● Problem requirements
What lines in the records below contain the string "computer"? Copy every one.

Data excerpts
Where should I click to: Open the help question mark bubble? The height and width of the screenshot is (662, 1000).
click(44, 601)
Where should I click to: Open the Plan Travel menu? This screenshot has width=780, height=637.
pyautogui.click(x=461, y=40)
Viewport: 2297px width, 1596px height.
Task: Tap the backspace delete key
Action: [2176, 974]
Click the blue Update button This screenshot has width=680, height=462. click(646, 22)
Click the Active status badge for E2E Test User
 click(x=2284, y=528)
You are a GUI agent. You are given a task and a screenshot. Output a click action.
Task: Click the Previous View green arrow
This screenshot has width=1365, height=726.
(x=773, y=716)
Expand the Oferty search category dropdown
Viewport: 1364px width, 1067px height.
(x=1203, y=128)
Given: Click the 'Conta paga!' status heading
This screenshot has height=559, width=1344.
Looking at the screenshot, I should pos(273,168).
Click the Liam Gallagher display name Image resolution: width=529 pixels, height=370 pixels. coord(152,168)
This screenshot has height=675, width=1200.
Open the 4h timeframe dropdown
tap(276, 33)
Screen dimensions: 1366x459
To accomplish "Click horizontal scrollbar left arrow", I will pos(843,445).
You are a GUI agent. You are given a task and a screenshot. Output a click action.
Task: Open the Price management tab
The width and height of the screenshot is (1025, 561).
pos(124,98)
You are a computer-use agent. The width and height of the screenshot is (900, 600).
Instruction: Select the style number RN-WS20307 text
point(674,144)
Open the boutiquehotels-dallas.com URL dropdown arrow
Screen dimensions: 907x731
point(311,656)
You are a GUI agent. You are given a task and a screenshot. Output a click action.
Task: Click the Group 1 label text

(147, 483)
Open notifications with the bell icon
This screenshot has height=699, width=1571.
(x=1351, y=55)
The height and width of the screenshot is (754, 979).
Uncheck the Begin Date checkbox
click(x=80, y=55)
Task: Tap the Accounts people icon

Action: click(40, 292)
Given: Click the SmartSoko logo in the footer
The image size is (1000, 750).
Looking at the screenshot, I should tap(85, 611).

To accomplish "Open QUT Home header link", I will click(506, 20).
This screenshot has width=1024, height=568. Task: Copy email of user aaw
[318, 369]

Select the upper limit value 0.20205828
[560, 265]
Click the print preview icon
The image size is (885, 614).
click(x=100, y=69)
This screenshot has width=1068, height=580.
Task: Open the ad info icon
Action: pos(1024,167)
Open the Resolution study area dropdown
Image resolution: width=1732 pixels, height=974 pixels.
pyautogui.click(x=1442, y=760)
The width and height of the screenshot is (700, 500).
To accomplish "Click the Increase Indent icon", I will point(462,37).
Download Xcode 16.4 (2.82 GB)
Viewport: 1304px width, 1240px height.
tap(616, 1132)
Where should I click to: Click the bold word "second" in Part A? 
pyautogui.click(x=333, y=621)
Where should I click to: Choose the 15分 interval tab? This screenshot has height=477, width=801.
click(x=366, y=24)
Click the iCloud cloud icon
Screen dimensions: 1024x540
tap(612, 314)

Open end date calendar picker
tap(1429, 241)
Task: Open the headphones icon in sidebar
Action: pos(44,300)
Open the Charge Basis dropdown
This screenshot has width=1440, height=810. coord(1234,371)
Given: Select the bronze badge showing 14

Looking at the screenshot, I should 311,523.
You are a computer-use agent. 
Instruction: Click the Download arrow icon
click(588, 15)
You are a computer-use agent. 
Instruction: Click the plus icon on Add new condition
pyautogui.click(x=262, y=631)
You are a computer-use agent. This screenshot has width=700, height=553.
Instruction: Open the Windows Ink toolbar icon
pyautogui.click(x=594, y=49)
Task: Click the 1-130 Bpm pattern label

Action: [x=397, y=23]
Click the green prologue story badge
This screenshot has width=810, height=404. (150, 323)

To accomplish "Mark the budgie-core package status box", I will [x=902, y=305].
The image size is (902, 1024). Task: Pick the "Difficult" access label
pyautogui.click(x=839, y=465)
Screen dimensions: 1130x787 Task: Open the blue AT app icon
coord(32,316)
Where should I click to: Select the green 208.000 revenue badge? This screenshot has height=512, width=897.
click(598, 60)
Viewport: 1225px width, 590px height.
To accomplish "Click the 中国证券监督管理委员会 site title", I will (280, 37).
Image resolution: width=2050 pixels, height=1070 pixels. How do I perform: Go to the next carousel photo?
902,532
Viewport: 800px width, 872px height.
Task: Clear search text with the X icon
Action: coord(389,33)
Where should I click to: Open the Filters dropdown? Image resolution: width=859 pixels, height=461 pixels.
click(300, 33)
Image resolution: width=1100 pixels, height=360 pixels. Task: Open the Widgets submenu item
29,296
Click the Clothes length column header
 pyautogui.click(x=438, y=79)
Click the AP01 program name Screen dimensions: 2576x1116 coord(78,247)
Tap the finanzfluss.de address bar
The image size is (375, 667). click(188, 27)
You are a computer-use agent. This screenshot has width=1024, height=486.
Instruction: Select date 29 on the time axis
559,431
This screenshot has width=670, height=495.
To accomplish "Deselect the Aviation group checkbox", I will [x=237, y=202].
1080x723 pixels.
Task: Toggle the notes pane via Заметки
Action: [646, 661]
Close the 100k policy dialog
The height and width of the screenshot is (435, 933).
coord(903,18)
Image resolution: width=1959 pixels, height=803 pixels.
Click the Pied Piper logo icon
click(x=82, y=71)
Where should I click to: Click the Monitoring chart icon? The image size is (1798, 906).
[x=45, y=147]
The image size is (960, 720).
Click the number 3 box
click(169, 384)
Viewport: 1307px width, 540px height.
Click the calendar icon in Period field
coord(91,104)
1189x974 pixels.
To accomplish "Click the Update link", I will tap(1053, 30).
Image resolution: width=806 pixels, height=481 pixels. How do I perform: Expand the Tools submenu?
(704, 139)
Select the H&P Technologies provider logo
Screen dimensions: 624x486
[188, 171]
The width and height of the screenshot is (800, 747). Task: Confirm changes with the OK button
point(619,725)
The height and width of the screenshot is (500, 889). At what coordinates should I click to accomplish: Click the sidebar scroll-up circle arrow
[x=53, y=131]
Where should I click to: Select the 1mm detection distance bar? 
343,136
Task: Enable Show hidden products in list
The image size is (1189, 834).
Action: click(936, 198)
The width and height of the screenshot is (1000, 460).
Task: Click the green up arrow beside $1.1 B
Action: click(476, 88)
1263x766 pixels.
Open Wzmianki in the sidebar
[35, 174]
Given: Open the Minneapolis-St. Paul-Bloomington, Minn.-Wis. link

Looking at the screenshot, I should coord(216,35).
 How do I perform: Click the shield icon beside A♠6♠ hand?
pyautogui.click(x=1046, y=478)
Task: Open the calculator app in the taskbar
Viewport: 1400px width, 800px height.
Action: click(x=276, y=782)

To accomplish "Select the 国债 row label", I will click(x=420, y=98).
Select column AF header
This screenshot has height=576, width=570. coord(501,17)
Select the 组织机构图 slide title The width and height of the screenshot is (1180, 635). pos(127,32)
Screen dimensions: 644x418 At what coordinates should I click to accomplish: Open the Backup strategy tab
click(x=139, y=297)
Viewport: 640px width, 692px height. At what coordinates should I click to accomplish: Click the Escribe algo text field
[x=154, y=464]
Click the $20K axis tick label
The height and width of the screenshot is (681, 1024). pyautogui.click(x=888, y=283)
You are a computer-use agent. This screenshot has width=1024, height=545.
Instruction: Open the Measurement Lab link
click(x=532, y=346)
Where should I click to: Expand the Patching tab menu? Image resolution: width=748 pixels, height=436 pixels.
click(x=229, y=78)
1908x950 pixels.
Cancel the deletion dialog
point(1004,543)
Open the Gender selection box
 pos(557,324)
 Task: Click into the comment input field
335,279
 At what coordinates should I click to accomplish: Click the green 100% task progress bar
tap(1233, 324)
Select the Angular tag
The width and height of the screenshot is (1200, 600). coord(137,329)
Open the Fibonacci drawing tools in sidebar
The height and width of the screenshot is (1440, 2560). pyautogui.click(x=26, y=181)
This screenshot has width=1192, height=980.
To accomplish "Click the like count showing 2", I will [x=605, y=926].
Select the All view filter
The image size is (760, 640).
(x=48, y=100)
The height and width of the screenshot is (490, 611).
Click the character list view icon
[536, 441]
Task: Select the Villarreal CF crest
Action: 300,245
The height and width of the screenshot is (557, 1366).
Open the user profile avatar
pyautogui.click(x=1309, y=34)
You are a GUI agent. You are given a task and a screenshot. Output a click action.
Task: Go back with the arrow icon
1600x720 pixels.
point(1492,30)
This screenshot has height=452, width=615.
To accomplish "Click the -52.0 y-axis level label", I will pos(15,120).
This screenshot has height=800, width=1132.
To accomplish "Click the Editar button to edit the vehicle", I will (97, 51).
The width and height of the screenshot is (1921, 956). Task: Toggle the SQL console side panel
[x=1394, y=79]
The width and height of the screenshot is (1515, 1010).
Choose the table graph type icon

● Result
You are a computer-use agent. The width and height of the screenshot is (900, 600).
You are a computer-use agent. 
You are a computer-use agent. 
You are a computer-use agent. This screenshot has width=700, height=553.
You are a computer-use agent. This screenshot has width=1024, height=486.
You are a computer-use agent. This screenshot has width=1024, height=545.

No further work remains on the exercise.